Written tasks →
[A] From the essay below on women who teach mathematics, write out the passage between "The scientists who" and "apology and misunderstanding.", inclusive.
[B] The essay below on women who teach mathematics says what the elementary school teachers M and R got the children to know. List each of those skills.

Quoted passage →
The scientists who inspired us (XI): Another brick in the wall
History is written through the hegemony of great names and great legends, for reasons which, a priori, seem unperturbable within a social structure in which a vast quantity of unavoidable rules are as avoidable as the avoidable ones. I intend to present, in anonymous words and with anonymous people, a concise description and recognition of all those women that did also build their names and legends. They are part of the necessary condition of any mathematical achievement. Of course, although there is no need to clarify: this does not intend to disrespect any of those people in which you, reader, unavoidably think when I mentioned the sentence ‘great names’. Any interpretation in that sense deserves my apology and misunderstanding.
I am referring to all those women who, at elementary school, high schools or universities, fix their names and their work in the memory of future ‘mathematicians’, with the only reward of a restricted salary to feed them and their family. A really tiny part of what the so-called ‘Generación del 98’ (a different kind of great names) called ‘intrahistoria’, that is, reality and its transcription away from palaces and journals titles. In this scale, being a woman in science out of the research elite turns you into a negligible piece of the chain of unavoidables, and this unfair arbitrariness requires, from my point of view, the presentation of the following stories.
Let me start with M and R, both teachers in an elementary school. They were not from the city where they worked, nor from the same region. In Spain, if we are fully honest, investment in public education, and namely in public elementary schools, has never been a real priority (and I say more: it cannot be a priority), what results in damaging teacher-student ratios, in disproportionate amount of working hours or in emphasizing the educational difference between neighborhoods (see for instance [1] and [2], the latter referring more generally to the public sector in Euskadi), among others. Let’s stop at this point, and let’s locate the story now in a working people neighborhood, considering also the following: in the public Spanish non-university academic period 2019-2020, 72.7% of the teachers were women [3]. Imagine working with such conditions. Imagine that, even considering this, you are in charge of tens of wild children whose interest is still an undefined nebula. For me, here’s the first magic trick: with different speeds of understanding, they got us to know how to count, read and identify the simplest geometric figures, combining our interest with the discipline of a kid. Let me state that a pedagogical work like this one deserves as much as any magistral seminar paper that provides a new interpretation to the way certain oscillatory integrals deserve. This is not only certain. This is unaccountably marvelous, as well as a fact extended enough so that we should start wondering what is the priority we address to our social approval of some realities compared to others.

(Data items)
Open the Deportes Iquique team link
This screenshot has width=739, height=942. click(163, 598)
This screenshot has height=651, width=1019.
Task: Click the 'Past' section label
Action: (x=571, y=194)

The responses →
[A]
The scientists who inspired us (XI): Another brick in the wall
History is written through the hegemony of great names and great legends, for reasons which, a priori, seem unperturbable within a social structure in which a vast quantity of unavoidable rules are as avoidable as the avoidable ones. I intend to present, in anonymous words and with anonymous people, a concise description and recognition of all those women that did also build their names and legends. They are part of the necessary condition of any mathematical achievement. Of course, although there is no need to clarify: this does not intend to disrespect any of those people in which you, reader, unavoidably think when I mentioned the sentence ‘great names’. Any interpretation in that sense deserves my apology and misunderstanding.

[B]
- Counting
- Reading
- Identifying the simplest geometric figures